The Supreme Court’s ruling in Oxford Health Plans LLC v. Sutter is very narrow and arguably limited to the facts.  The Court strictly interpreted the parties arbitration agreement and focused on the fact that the parties had agreed to allow the arbitrator to determine the scope of the agreement.  Oxford never argued that the question of class arbitration was a question of arbitrability – what issue may be raised before the arbitrator during the arbitration hearing.  Therefore, the issue became one of contract interpretation, a legal issue that is traditionally decided by the arbitrator.  Since the parties agreed to entrust the arbitration decision to an arbitrator, a court may only vacate the arbitrator’s decision, including their decision to allow class arbitration, in limited circumstances.  In this case, Oxford failed to meet this test and the Court unanimously held that the arbitrator’s ruling must stand.

The American Express Co. and Oxford decisions are considered victories for manufacturers seeking to avoid costly and time-consuming class action litigation, especially in matters where courts have previously found that class action waivers conflict with federal or state statutes.[1]  These decisions also reinforce the need for employers to reevaluate their arbitration agreements, or if such agreements are not already implemented, whether manufacturers should draft and implement such agreements.  In this regard, manufacturers may wish to consider the various benefits of an arbitration program against the costs to develop a comprehensive dispute resolution strategy.  Further, in light of the Oxford decision, employers with arbitration agreements that are silent on class arbitration should consider revising their agreements to minimize the risk of having an arbitrator decide whether class arbitration is possible under the parties’ agreement. 

Affirmative Action

In Fisher v. Univ. of Texas at Austin, No. 11–345 (U.S. June 24, 2013), the court considered race among other factors in its admissions policies in the context of affirmative action.  Ultimately, the Court sent the case back to a lower court to review the case again, and directed the court to apply the “strict scrutiny” test to the university’s admissions policy.  The “strict scrutiny” test is a rigorous judicial review requiring the policy in question to be precisely tailored to serve a compelling governmental interest.
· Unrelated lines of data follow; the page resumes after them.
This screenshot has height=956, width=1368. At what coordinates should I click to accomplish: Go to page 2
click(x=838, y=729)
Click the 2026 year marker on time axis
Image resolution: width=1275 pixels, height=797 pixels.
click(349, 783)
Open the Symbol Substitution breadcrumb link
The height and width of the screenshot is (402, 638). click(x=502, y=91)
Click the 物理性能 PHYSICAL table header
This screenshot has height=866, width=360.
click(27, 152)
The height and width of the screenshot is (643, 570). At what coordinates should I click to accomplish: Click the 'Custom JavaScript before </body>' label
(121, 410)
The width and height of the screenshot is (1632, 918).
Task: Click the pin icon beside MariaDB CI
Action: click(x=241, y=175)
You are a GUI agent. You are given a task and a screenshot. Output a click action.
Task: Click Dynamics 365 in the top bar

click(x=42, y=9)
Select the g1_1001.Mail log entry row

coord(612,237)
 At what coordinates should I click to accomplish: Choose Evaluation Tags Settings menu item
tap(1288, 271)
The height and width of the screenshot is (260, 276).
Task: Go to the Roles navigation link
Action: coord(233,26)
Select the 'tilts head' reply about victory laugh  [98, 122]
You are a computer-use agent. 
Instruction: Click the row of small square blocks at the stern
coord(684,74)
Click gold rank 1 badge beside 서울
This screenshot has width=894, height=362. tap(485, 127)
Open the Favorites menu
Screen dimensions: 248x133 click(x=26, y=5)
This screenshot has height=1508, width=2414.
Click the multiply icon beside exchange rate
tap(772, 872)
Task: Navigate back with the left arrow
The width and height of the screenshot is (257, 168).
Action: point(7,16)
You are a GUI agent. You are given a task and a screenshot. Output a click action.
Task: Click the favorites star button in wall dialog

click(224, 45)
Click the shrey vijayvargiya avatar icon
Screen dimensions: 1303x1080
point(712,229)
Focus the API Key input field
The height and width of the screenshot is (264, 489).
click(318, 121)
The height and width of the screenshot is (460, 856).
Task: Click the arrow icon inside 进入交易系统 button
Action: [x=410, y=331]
For manufacturers, the question is largely whether this ruling could apply to government contractors who are subject to the rules and regulations of the U.S. Department of Labor’s Office of Federal Contract Compliance Programs (OFCCP). It is unlikely that this ruling will have a significant impact as the OFCCP has been heavy-handed in prescribing how contractors must act in the hiring and employment of racial minorities.  Further, OFCCP’s regulations do not require affirmative action programs to hire a person who lacks qualifications or is less qualified than another candidate, an issue that was before the court in Fisher.  That said, manufacturers may wish to continue to stay abreast of any OFCCP developments that may impact hiring decisions in light of this recent ruling.

 

 


[1] Despite the Court’s strong language, there may still be future challenges to the enforcement of arbitration provisions, such as whether a class action waiver in an arbitration agreement violates Section 7 of the National Labor Relations Act because such waivers interfere with employees’ right to engage in concerted activity and whether the right to proceed on a collective action basis under the Fair Labor Standards Act can be waived.